(Stored data entries)
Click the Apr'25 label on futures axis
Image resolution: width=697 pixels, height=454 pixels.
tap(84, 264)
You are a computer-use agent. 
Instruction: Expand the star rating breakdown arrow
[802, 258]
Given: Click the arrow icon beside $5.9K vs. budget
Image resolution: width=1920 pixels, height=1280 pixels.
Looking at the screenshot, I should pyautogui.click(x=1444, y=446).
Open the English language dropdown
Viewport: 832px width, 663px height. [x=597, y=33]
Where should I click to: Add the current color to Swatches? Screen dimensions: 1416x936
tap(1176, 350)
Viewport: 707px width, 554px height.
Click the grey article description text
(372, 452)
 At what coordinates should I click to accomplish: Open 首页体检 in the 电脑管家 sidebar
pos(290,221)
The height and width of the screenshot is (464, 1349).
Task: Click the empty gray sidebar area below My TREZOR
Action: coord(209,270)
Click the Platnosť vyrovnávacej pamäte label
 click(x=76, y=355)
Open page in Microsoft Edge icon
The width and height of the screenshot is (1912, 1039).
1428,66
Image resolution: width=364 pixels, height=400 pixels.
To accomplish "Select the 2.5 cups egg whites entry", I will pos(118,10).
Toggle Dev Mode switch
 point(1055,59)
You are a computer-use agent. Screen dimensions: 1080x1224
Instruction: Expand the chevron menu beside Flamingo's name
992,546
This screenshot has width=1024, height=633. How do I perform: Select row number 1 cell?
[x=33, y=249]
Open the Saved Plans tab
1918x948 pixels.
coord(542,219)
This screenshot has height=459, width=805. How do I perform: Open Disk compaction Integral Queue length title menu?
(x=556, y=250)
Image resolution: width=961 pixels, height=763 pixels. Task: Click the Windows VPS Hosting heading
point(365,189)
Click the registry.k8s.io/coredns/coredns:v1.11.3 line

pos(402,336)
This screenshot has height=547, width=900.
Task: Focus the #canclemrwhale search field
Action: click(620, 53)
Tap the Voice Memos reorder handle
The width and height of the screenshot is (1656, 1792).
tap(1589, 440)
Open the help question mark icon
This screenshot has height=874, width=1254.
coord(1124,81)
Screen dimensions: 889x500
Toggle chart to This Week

= Work request =
Exactly the lines running from the top of the records to the line that contains "Given: Click the", inclusive, must be set down, and nothing more.

= Output for this task =
Click the Apr'25 label on futures axis
Image resolution: width=697 pixels, height=454 pixels.
tap(84, 264)
You are a computer-use agent. 
Instruction: Expand the star rating breakdown arrow
[802, 258]
Given: Click the arrow icon beside $5.9K vs. budget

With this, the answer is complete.